▶ WHAT YOU HAVE TO DO: Nothing but the lines from the one containing "Instruction: Select the Drag radio option" to the end of the data should be copied, exactly, and the pictures stay out.

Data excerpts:
•••

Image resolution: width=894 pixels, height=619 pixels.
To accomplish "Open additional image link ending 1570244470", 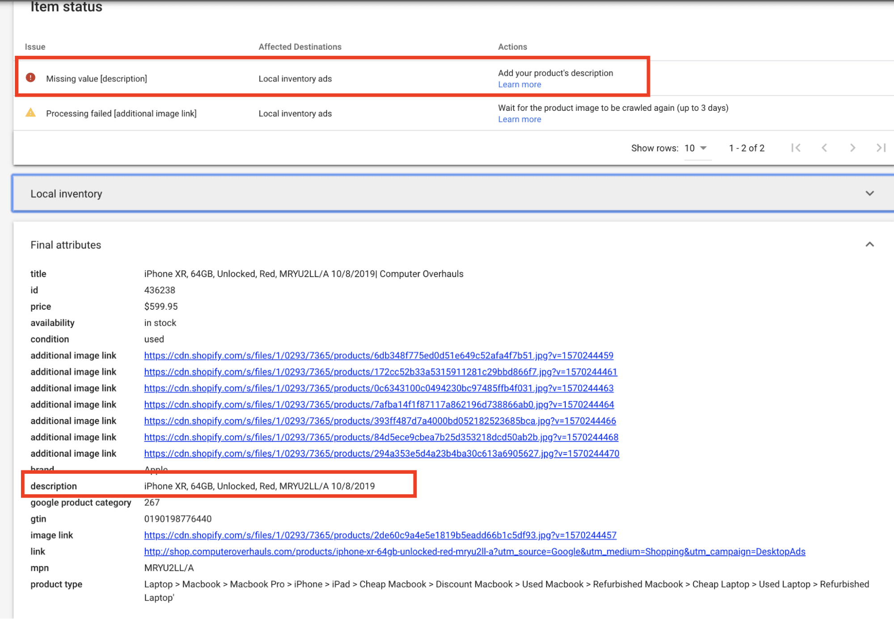I will pyautogui.click(x=381, y=453).
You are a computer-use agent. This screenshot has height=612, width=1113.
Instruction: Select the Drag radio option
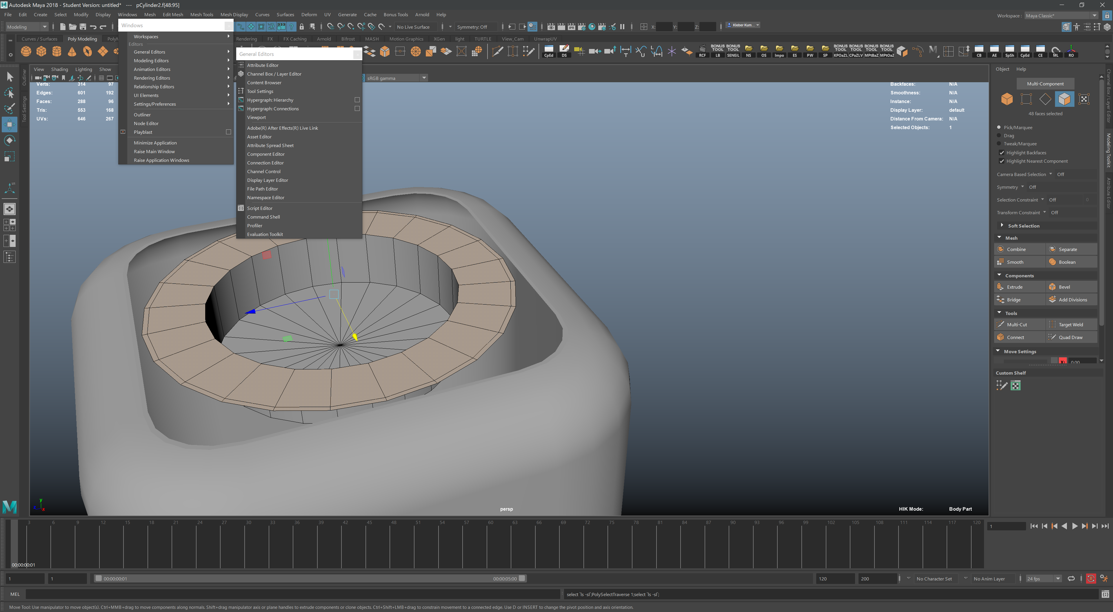pyautogui.click(x=999, y=136)
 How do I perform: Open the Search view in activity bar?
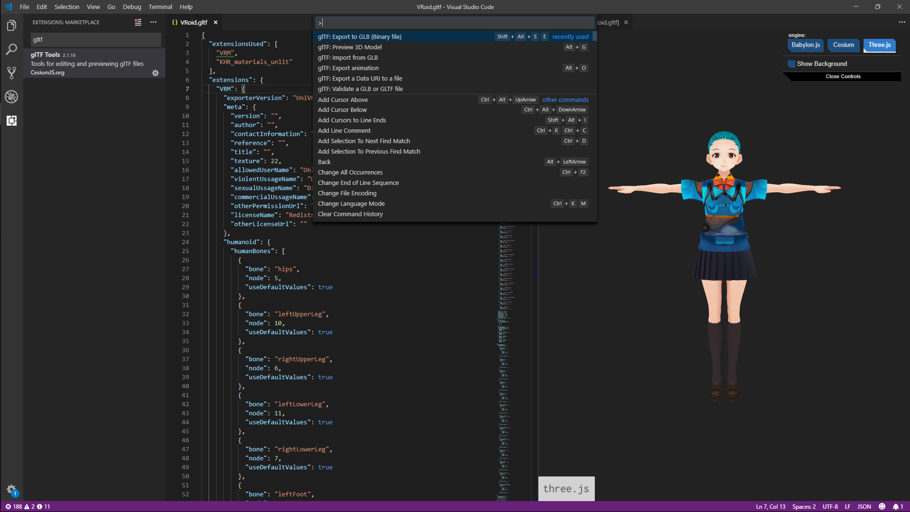(11, 49)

•••

▶ ANSWER FOR THIS EXERCISE:
Instruction: Select the Drag radio option
pyautogui.click(x=999, y=136)
 How do I perform: Open the Search view in activity bar?
(11, 49)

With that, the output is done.